**WHAT YOU NEED TO DO**
1. Can you copy the post about the custom PyTorch dataset from "import pickle" to "F = h5py.File(path)"?
2. Do these statements agree with the post about the custom PyTorch dataset: (a) the current data loading system was written and optimized for Caffe, (b) the default PyTorch Dataset handled the ignore flag feature without trouble, (c) GPU memory is the main bottleneck during training? Answer each yes or no and quote the deciding words of the post.

**QUOTED PASSAGE**
# # # #
Custom Dataset w/ Specific Requirements

sauhaardac · June 16, 2017, 8:59pm

For a research project, I need to load a dataset of images, and numerical labels for drive and motor data. Each image is also labeled with a flag, and I need to be able to set which image flags to ignore and keep during runtime. Currently the data loading system was written and optimized for Caffe and uses the hdf5 format for extracting these files. During training, extracting and converting the hdf5 data is the main bottleneck. Because of the ignore flag feature, I was not able to use the default PyTorch Dataset to dynamically load the data, since a single call to the get item in the dataset must return an item at each call. I am looking to convert our current dataset into a format that would be optimized for loading in to PyTorch, that also supports loading a frame and skipping it if it has an ignore flag set. My current code for importing the dataset and using it for training are available here:

###Loading hdf5 Dataset w/ Ignore List

github.com

sauhaardac/pytorch-neural-z2color/blob/master/libs/import_utils.py

import pickle

import h5py

from utils import *

Segment_Data = {}
hdf5_runs_path = desktop_dir('bair_car_data/hdf5/runs')
hdf5_segment_metadata_path = desktop_dir('bair_car_data/hdf5/segment_metadata')


def load_hdf5(path):
    F = h5py.File(path)
    labels = {}
    Lb = F['labels']
    for k in Lb.keys():
        if Lb[k][0]:
            labels[k] = True
        else:
            labels[k] = False

This file has been truncated. show original

###Use of Dataset in Traning Code

github.com

sauhaardac/pytorch-neural-z2color/blob/master/train.py

import argparse
import datetime
import random

import torch
import torch.nn as nn
import torch.nn.utils as nnutils
from torch.autograd import Variable
from libs.import_utils import *
from nets.z2_color import Z2Color

# Define Arguments and Default Values
parser = argparse.ArgumentParser(description='PyTorch z2_color Training',formatter_class=argparse.ArgumentDefaultsHelpFormatter)
# # # #
**PROVIDED MATERIAL**
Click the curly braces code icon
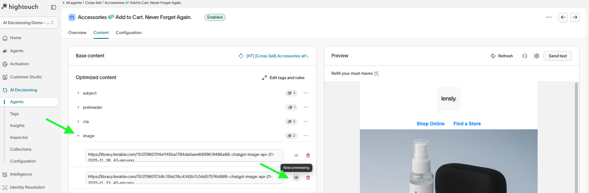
# # # #
**EXERCISE RESULTS**
1.
import pickle

import h5py

from utils import *

Segment_Data = {}
hdf5_runs_path = desktop_dir('bair_car_data/hdf5/runs')
hdf5_segment_metadata_path = desktop_dir('bair_car_data/hdf5/segment_metadata')


def load_hdf5(path):
    F = h5py.File(path)

2.
(a) Yes: "Currently the data loading system was written and optimized for Caffe"
(b) No: "Because of the ignore flag feature, I was not able to use the default PyTorch Dataset to dynamically load the data"
(c) No: "During training, extracting and converting the hdf5 data is the main bottleneck."